When explaining your computer-use policy, make sure employees understand they may be criminally prosecuted if they violate the rules and gain access to information they have no business reading.
That should make them think twice about obtaining confidential information and passing it on to the competition.
Recent case: David Nosal worked for the executive-search firm Korn/Ferry International for about eight years. When he left, he agreed not to compete against the company for 12 months—in exchange for 12 monthly payments of $25,000.
After Nosal left, federal prosecutors began to suspect that he had enlisted the help of several current Korn/Ferry employees to gain access to company databases containing the names of executives worldwide. The authorities believed Nosal intended to use the information to set up a competing executive-search firm.
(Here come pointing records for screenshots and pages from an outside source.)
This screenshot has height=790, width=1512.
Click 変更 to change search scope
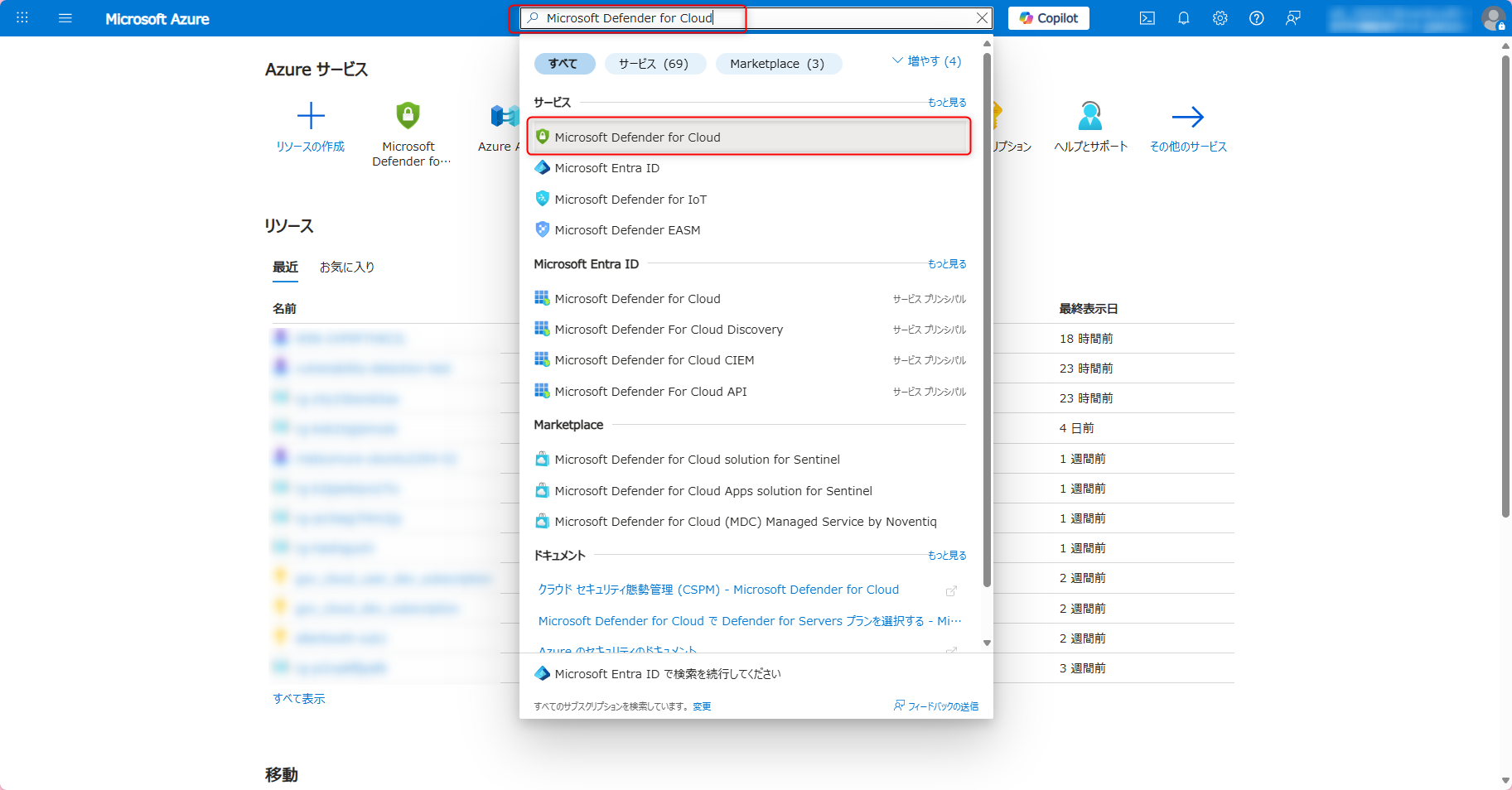coord(701,706)
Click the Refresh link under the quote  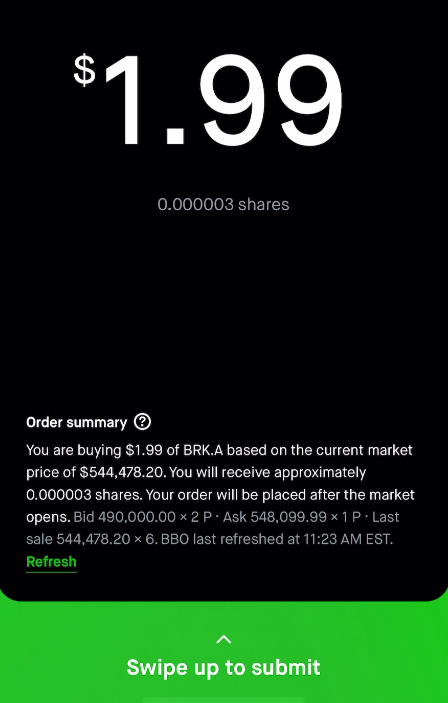coord(51,562)
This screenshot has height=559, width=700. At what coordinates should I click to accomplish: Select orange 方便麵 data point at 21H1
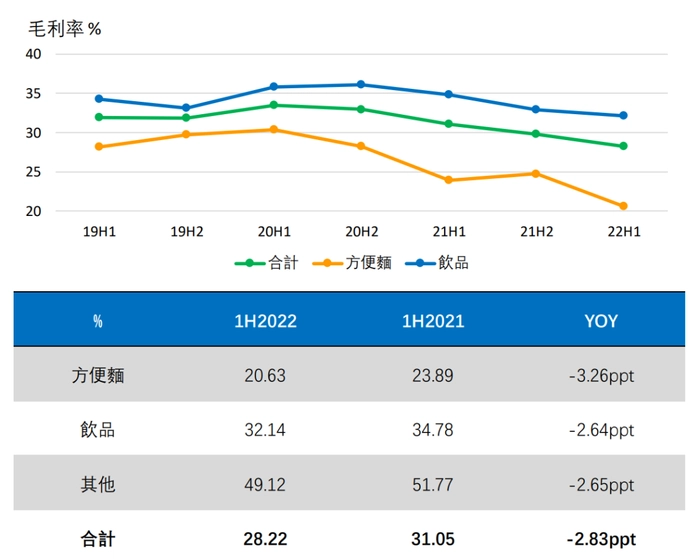[x=449, y=180]
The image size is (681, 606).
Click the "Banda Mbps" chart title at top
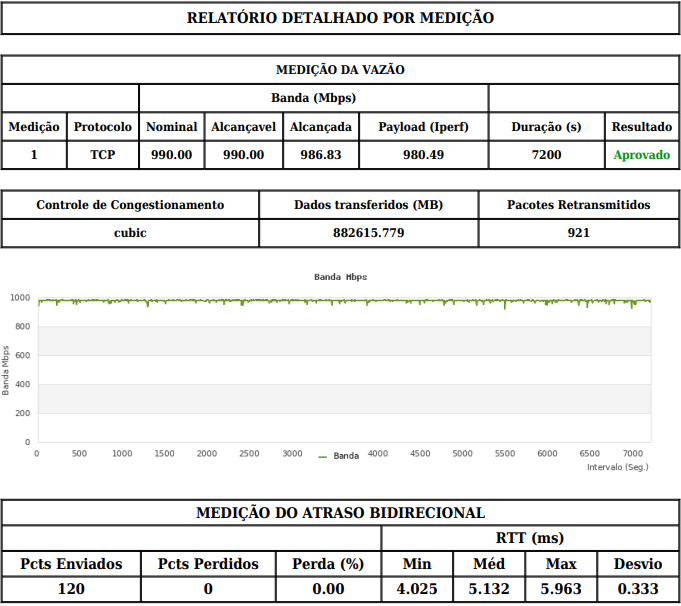pyautogui.click(x=340, y=277)
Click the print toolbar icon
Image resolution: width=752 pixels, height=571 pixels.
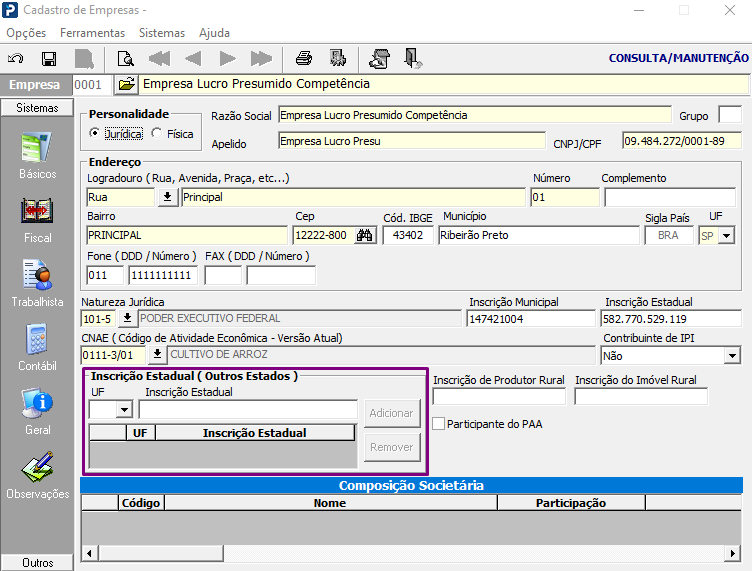click(304, 58)
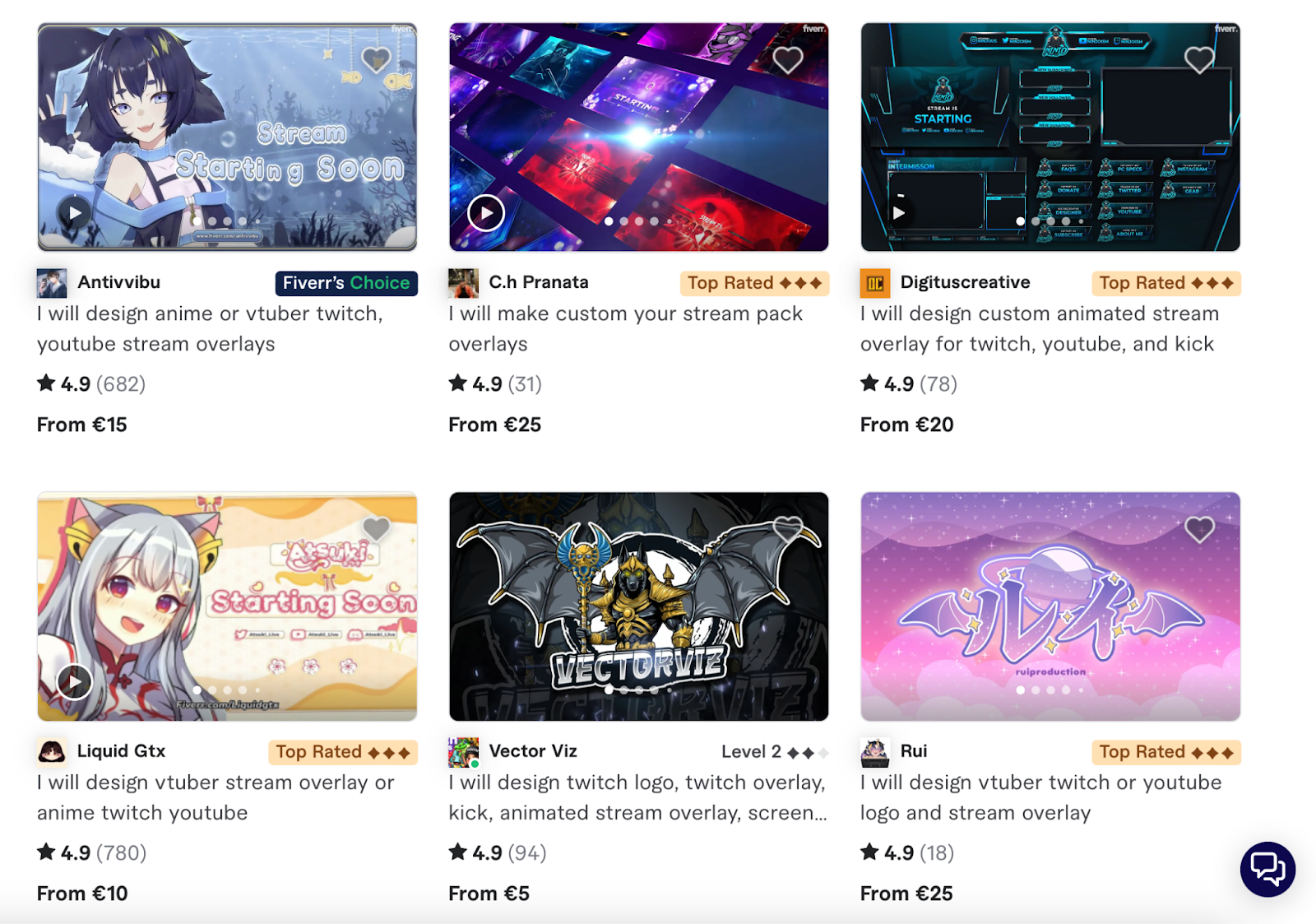Screen dimensions: 1316x924
Task: Play video on Antivvibu gig thumbnail
Action: 75,213
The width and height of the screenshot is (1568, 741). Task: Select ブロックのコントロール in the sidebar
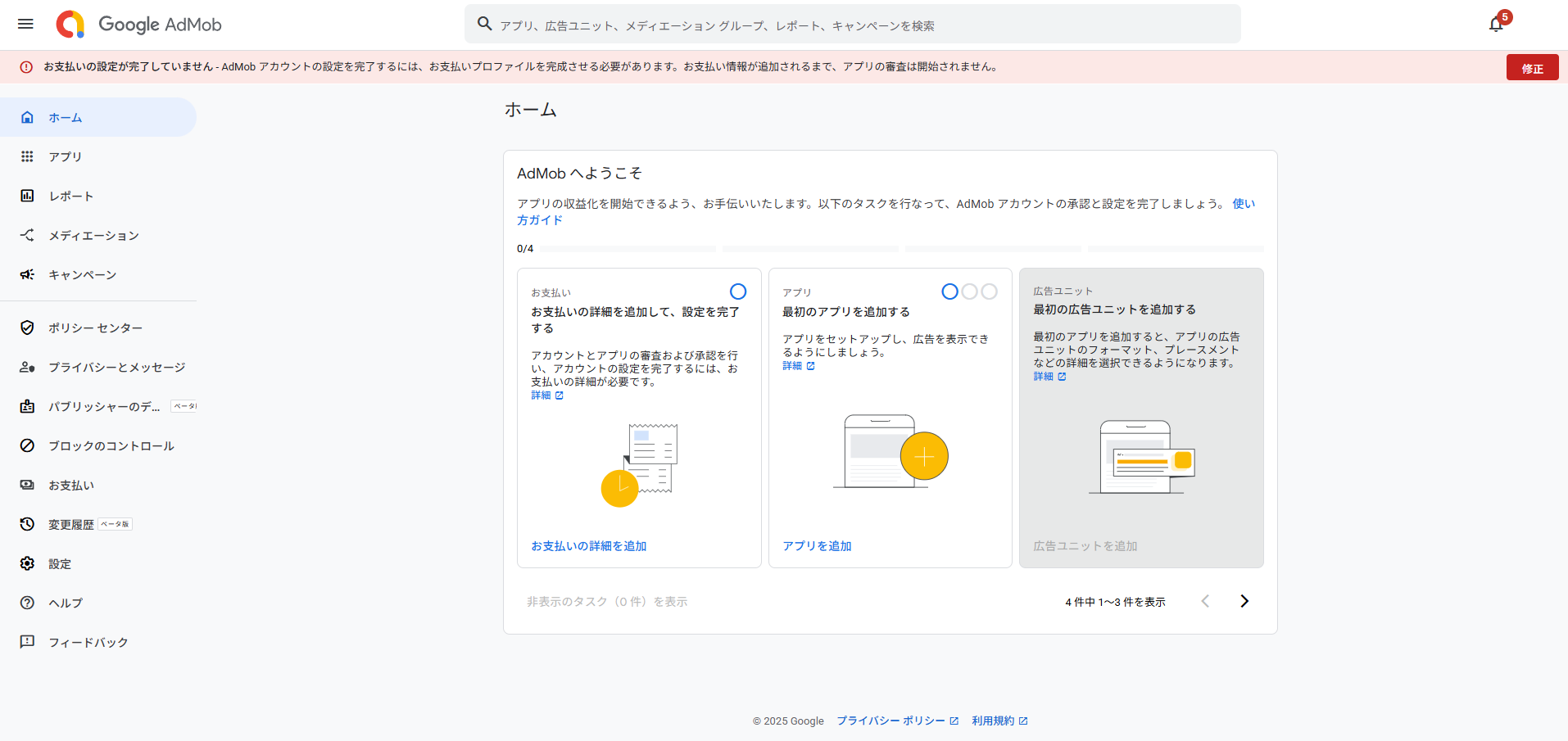click(x=111, y=445)
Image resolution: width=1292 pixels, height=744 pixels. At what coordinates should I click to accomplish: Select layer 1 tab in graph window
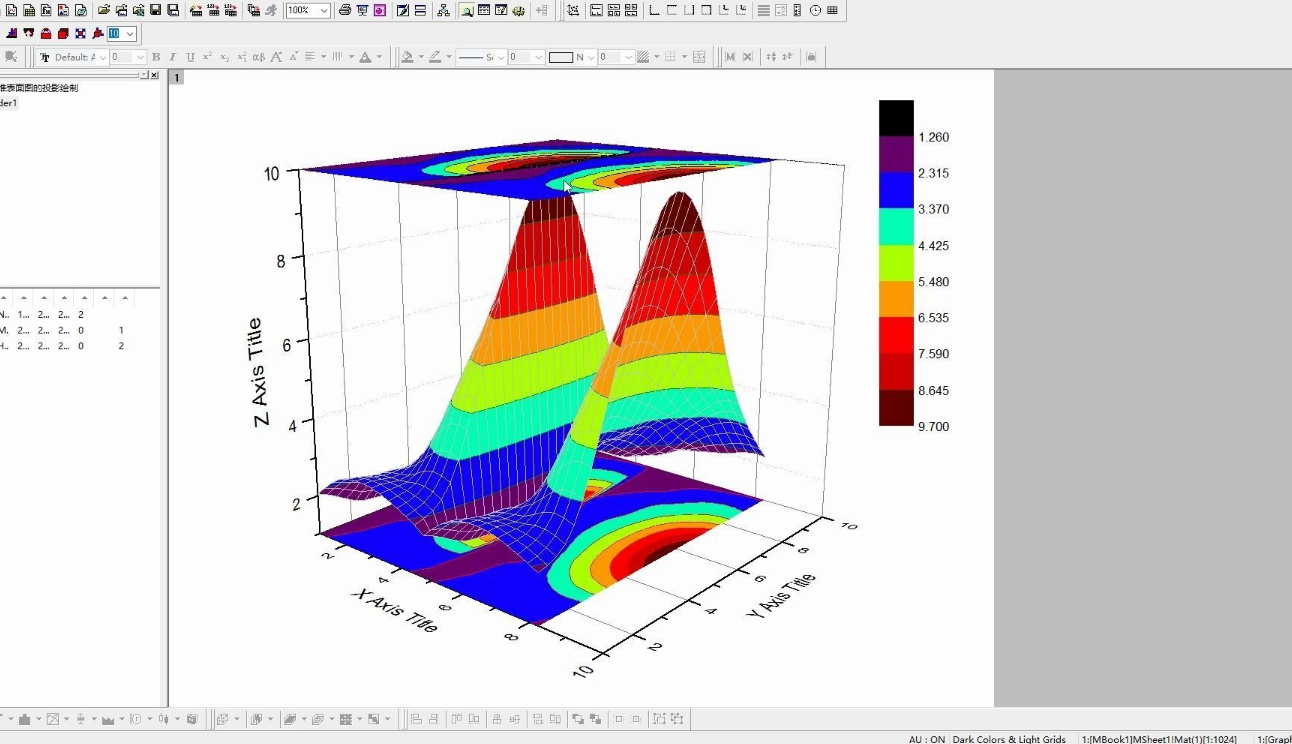click(176, 77)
Nosal and his accomplices were charged under the Computer Fraud and Abuse Act (CFAA).
At trial, prosecutors pointed out that Korn/Ferry had a policy that said employees could only use electronic information to conduct official company business. In addition, whenever employees accessed the system, they received a warning explaining the policy and warning them that violating it could be grounds for termination and prosecution.
The 9th Circuit Court of Appeals ruled that Nosal’s alleged accomplices could be charged with CFAA violations based on their unauthorized use of confidential information, as long as they had been warned not to do so. That was true even though they hadn’t violated any rules on accessing the information—only on how they used the information. (U.S. v. Nosal, No. 10-10038, 9th Cir., 2011)
Final note: Now is the time to review your computer-use policies.